Despite the somewhat fraught journey, optimism (beer-fuelled - the worst kind) abounded in the West Herts social club in the exalted company of the SW Hornets (including Michelle and a cold-ridden' Craig), Messrs Todd and Brister of the Norfolk Hornets, the excellent John O'Hara (WML's Hornet correspondent down on the French Riviera), and even Alastair, an 'Orn who'd made the trek from Down Under.
A veritable gathering of the Hornet clans. The mood was upbeat. GT's defiant comments in the programme had inspired us! Pink Shirt Man would be back motivating the team wearing his pink shirt! 3-1 to the 'Orns was the popular score prediction!

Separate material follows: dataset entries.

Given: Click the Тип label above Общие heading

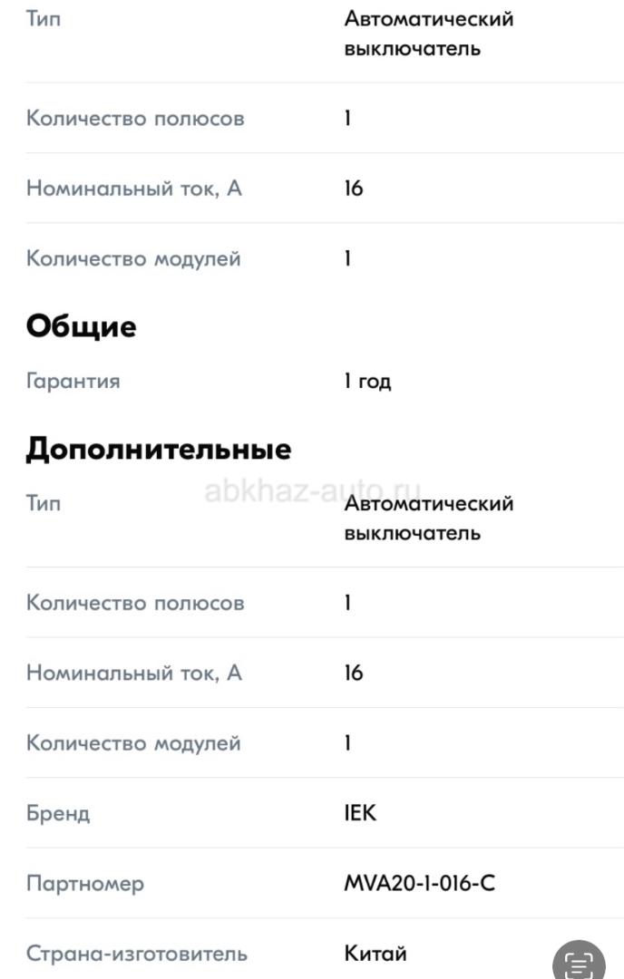Looking at the screenshot, I should click(44, 18).
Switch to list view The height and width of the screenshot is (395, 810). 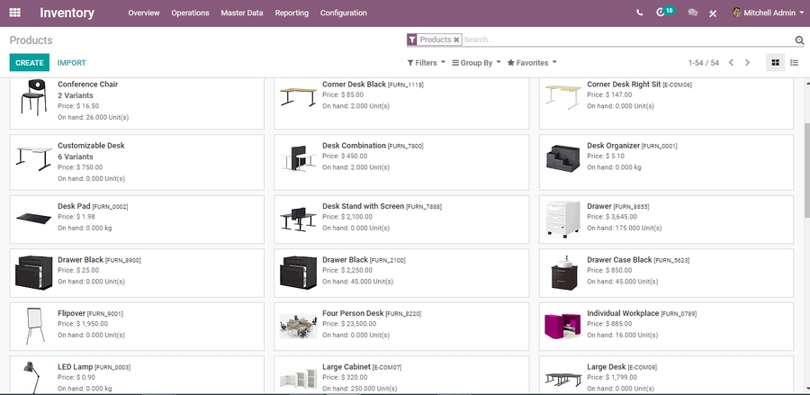point(794,63)
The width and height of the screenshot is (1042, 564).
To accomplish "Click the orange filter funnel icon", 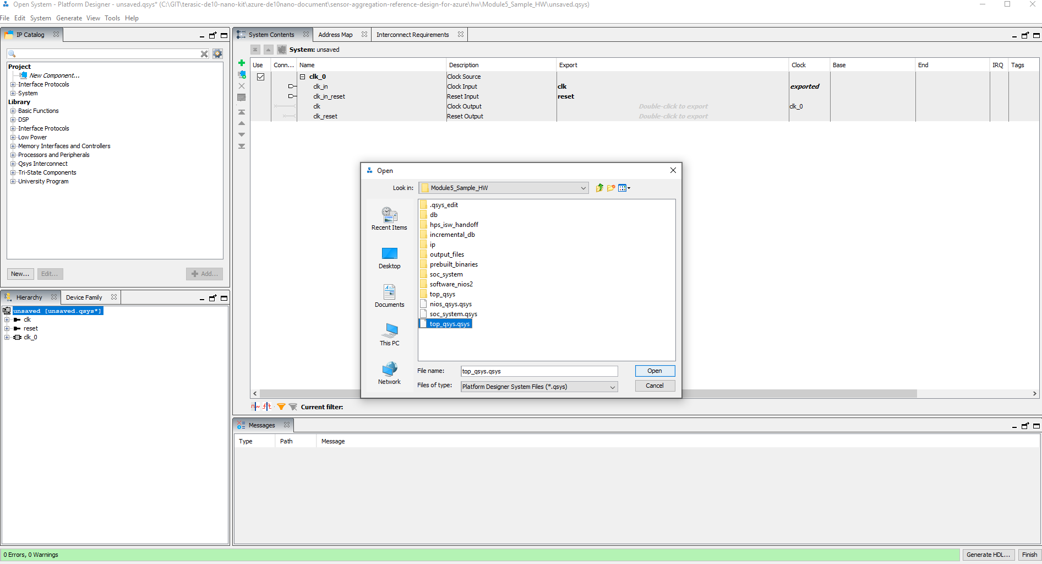I will point(281,406).
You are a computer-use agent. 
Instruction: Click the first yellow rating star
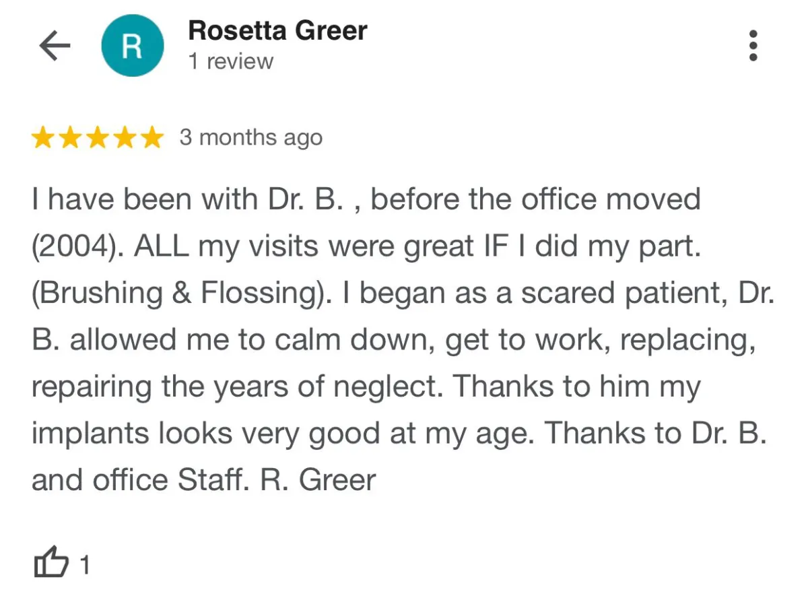pos(44,138)
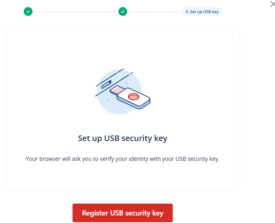
Task: Click the small diamond sparkle in the illustration
Action: pos(126,83)
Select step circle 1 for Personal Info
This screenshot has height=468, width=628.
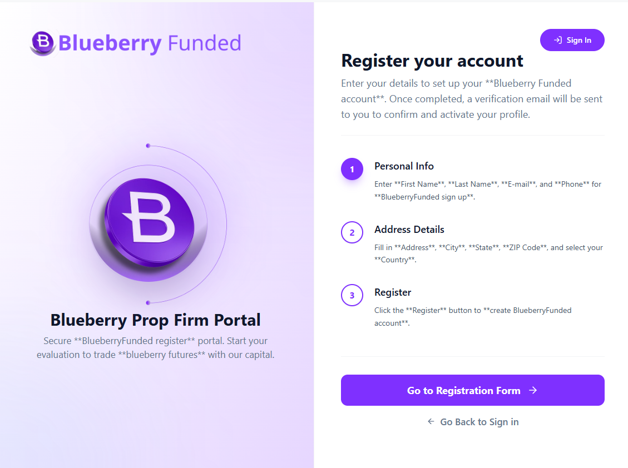(x=352, y=169)
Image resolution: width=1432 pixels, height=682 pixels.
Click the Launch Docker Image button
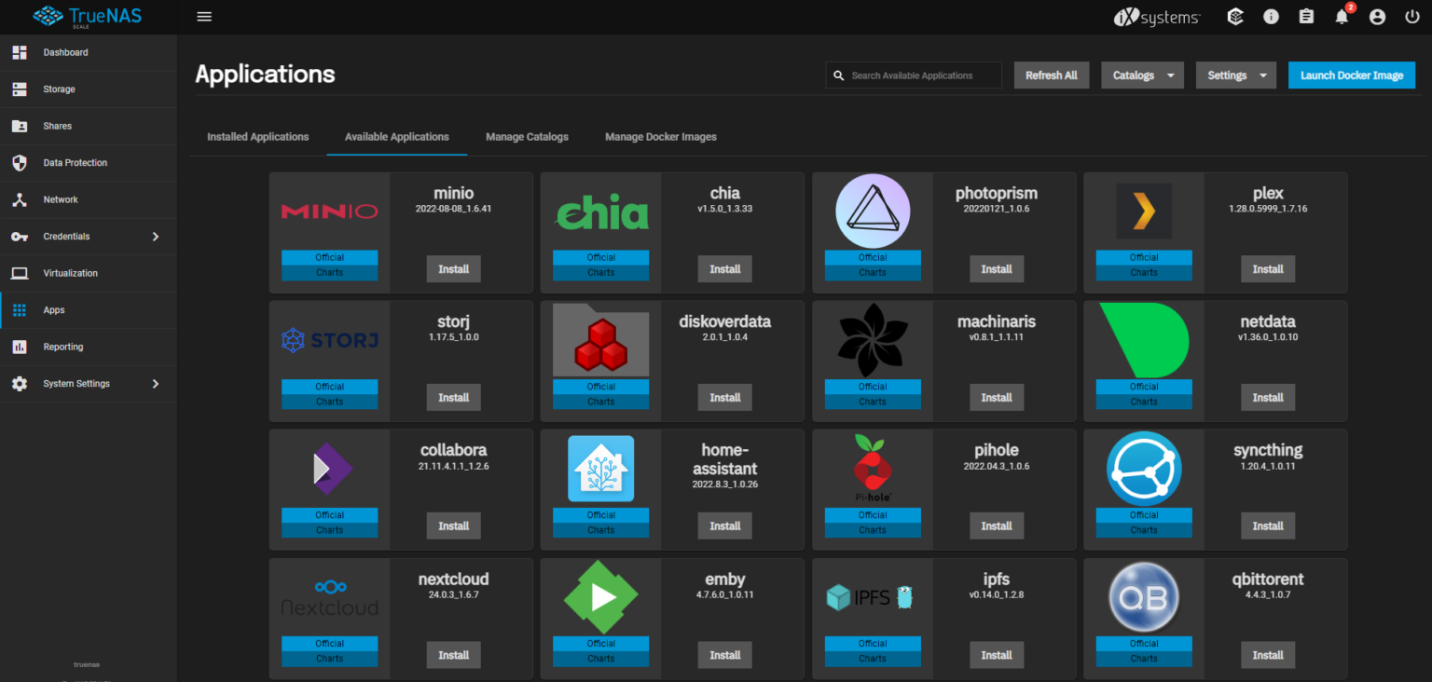coord(1351,75)
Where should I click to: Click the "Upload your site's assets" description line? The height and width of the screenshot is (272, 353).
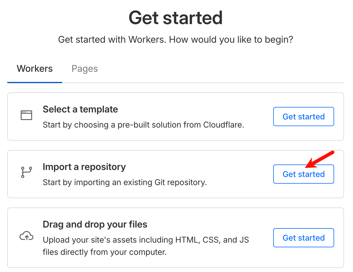point(146,240)
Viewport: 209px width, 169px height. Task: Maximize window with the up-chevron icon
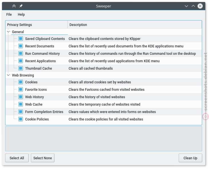tap(193, 6)
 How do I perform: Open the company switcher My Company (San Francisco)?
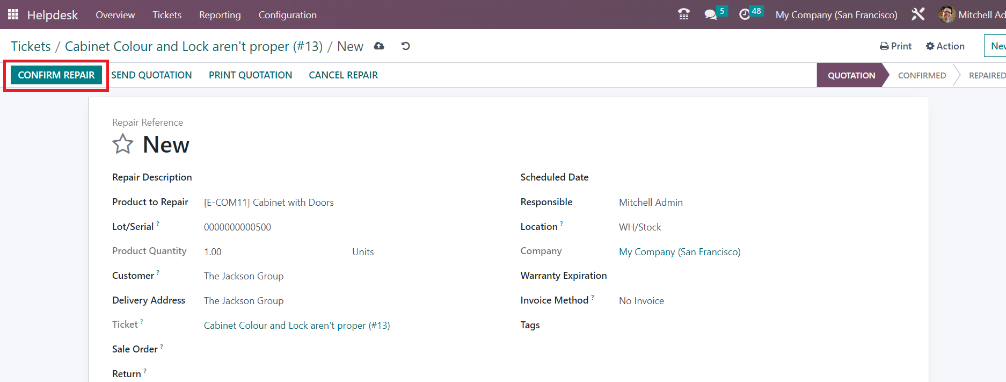tap(836, 15)
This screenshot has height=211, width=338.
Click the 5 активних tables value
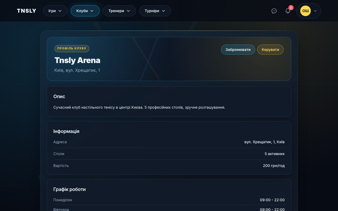click(x=274, y=154)
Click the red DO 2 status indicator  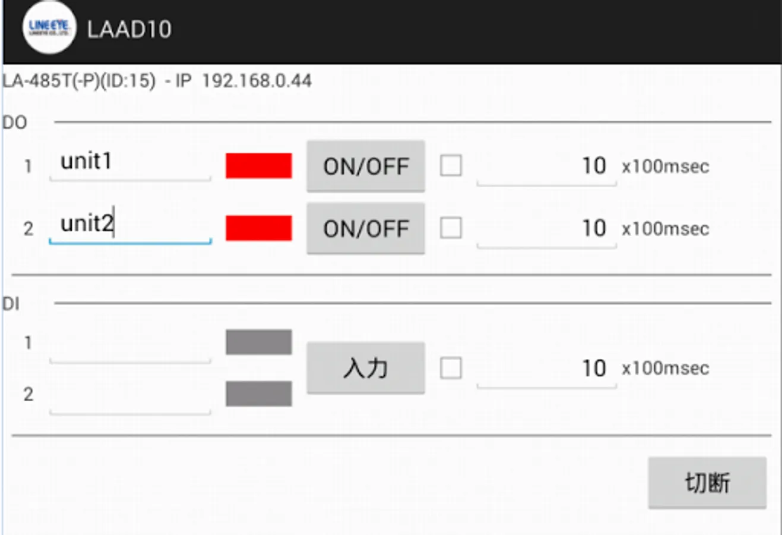pos(258,228)
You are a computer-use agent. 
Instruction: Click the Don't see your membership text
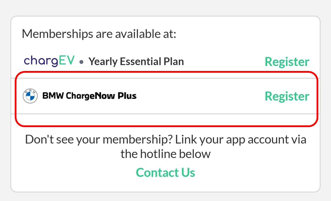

Now here's a thing: I'm almost 37 years old, yet until last Saturday, I'd still clung to the notion that footballers, like many a fan does up in the stands, will sit around before a game in their dressing room reading their (freebie) programme. Plainly, this is total bollix. For if any of our lot had bothered to inwardly digest GT's defiant call to arms - I had visions of GT dressed as Henry V while I drank in his prose - no way would they have served up such a regurgitated dog's dinner of a first half.
Inept, na´ve, airy-fairy, clueless and - most criminally of all - HALF-ARSED, they were. Against an extremely average 'Ammers side that was a shadow of the Di Canio-inspired outfit which had ripped us to shreds at their gaff what seems an eternity ago now (as comprehensive a 1-0 stuffing as you'd care to see).
Some of you may be aware that The Guardian newspaper, inspired by the inrush of foreign players to the English game, does a feature on clubs in which it calculates the average distance from their location to the notional home somewhere around the globe of their "average" player, based on the mileage to the places of birth of squad members. Well perhaps a few of Watford's "players" (as in "strolling") should make the same calculation this week. Not for them - oh no! - but for idiot fans like us who are still dumb enough to turn up in such illogical expectation, only to witness such couldn't-give-a-toss garbage.
Playing crap I can tolerate - it happens, whatever the division you are in. But showing such an APPARENT LACK OF EFFORT? The "half-arsed" element to our play in that first half still rankles, 48 hours on.
So any WFC player reading this should take a close look again at the earlier paragraph about that gathering of fans at West Herts: in geographical order, you had Norfolk, Bristol, Brussels, Nice...even Australia for GT's sake. Get the picture?
Hell, if I'd only travelled on a W1 bus last Saturday from North Watford, as I did in my teens, or even across from Uxbridge or down from Milton Keynes, I'd still have been questioning my sanity after that first-half dereliction of duty.
The match itself? As awful as you could get, I'd say, from a Hornet perspective. The customary early goal went in customarily early, but there was no spirited response from us, as there had been at Chelsea. Matters were not helped by the referee: if a wag had run on from the crowd and yanked down his black shorts, I'm sure he'd have been exposed as a covert wearer of claret and blue ladies' knickers. Mike Reed. West Ham. Through and through. Complete and utter....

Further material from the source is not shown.